[Saved entries]
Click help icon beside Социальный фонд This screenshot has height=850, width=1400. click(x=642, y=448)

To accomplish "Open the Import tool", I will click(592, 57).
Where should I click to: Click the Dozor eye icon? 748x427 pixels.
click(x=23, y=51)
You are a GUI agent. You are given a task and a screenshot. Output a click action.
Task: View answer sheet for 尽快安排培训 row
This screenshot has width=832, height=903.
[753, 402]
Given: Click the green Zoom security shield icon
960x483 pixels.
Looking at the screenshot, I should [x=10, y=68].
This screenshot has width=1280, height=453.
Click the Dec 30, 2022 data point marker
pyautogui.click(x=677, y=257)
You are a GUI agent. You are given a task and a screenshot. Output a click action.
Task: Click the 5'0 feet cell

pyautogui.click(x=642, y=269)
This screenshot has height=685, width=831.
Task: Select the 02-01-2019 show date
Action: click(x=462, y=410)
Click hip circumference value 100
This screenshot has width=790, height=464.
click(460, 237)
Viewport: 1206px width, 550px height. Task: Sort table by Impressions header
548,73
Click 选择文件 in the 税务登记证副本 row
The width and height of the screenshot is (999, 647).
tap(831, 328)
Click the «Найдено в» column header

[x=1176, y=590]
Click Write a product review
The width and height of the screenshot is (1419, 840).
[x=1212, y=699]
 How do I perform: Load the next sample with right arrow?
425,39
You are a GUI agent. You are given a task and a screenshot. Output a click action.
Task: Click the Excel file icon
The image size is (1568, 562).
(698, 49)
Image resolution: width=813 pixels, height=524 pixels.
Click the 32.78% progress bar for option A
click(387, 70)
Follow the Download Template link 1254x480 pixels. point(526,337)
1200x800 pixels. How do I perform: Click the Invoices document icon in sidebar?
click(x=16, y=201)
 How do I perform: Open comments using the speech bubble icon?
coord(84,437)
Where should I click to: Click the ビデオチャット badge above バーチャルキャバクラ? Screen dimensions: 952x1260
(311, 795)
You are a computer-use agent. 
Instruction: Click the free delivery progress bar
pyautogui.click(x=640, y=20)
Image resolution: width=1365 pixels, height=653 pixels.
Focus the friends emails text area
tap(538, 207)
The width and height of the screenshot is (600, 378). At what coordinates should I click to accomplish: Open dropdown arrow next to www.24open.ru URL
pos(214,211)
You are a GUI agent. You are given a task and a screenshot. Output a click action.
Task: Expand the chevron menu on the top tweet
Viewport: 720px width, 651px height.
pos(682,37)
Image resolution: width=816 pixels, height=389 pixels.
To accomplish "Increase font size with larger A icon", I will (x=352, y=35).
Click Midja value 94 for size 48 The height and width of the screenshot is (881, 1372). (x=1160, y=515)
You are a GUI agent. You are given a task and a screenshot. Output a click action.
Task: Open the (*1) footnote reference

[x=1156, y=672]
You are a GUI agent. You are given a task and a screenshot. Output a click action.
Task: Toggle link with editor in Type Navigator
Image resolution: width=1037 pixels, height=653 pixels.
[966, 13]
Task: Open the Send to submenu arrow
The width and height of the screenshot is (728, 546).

**What is needed**. In the entries, find the line containing "Focus the friends emails text area" and output it and all remaining lines exactly.

**Solved exercise**.
Focus the friends emails text area
tap(538, 207)
The width and height of the screenshot is (600, 378). At what coordinates should I click to accomplish: Open dropdown arrow next to www.24open.ru URL
pos(214,211)
You are a GUI agent. You are given a task and a screenshot. Output a click action.
Task: Expand the chevron menu on the top tweet
Viewport: 720px width, 651px height.
pos(682,37)
Image resolution: width=816 pixels, height=389 pixels.
To accomplish "Increase font size with larger A icon", I will (x=352, y=35).
Click Midja value 94 for size 48 The height and width of the screenshot is (881, 1372). (x=1160, y=515)
You are a GUI agent. You are given a task and a screenshot. Output a click action.
Task: Open the (*1) footnote reference

[x=1156, y=672]
You are a GUI agent. You are given a task and a screenshot. Output a click action.
Task: Toggle link with editor in Type Navigator
Image resolution: width=1037 pixels, height=653 pixels.
[966, 13]
Task: Open the Send to submenu arrow
The width and height of the screenshot is (728, 546).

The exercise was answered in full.